I have a screen on my app where a user inputs a number {x} and from this number I would like to create a collection in the programs doc and then add {x} documents to the collection.
Only one document gets added to the collection.
const handleContinue = async () => {
const batch = writeBatch(db);
const blockArray = [...Array(blockCount).keys()];
// use the program name as the ID.
const docRef = doc(db, `Users/${userStore.uid}/programs/${programName}`);
const payload = {
title: programName,
units: programUnits,
system: programSystem,
status: programStatus,
days: dayCount,
blocks: blockCount,
};
await setDoc(docRef, payload, { merge: true });
const docSnap = await getDoc(docRef);
if (docSnap.exists()) {
const dRef = doc(db, `Users/${userStore.uid}/programs/${programName}`);
const cRef = collection(dRef, "blocks");
blockArray.forEach((index) => {
const insert = doc(cRef, `block_${index}`);
batch.set(insert, { name: `Block ${index}` });
});
await batch.commit();
}
};
Structure I'm expecting starting from programs doc
-programs (doc)
-- programs fields
-- blocks (collection) <-- known collection name
--- block_1 (doc)
--- block_2 (doc)
--- block_3 (doc)
...etc
block_1, block_2 etc would be the document ID.

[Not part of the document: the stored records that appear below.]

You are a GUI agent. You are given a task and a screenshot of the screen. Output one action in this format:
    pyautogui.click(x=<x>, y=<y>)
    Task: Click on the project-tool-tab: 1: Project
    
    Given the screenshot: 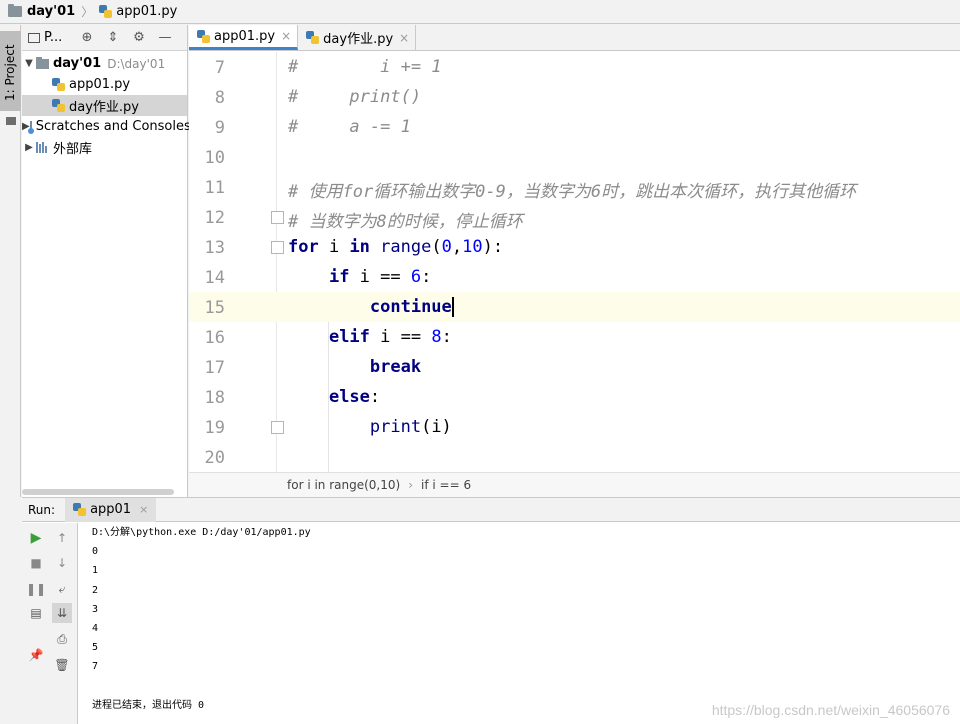 What is the action you would take?
    pyautogui.click(x=10, y=71)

CodePudding user response:
As far as I can see in the code you're writing multiple documents, but all to the same collection: Users/${userStore.uid}/programs/${programName}/blocks
.
If you want to create multiple collections, you'll need to vary one of the odd-indexed parameters in this path, like blocks_1
, blocks_2
, etc. Note though that this is not recommended in most scenarios, as the client-side SDKs have no way to request a list of the collections under a specific path, so it's typically best to use hard-coded collection names - or collection names that are implicitly known in some other way.
CodePudding user response:
So I found that my array I was looping over wasn't what I expected, nothing to do with Firebase. Fixed it further upstream and now I get the results I was after.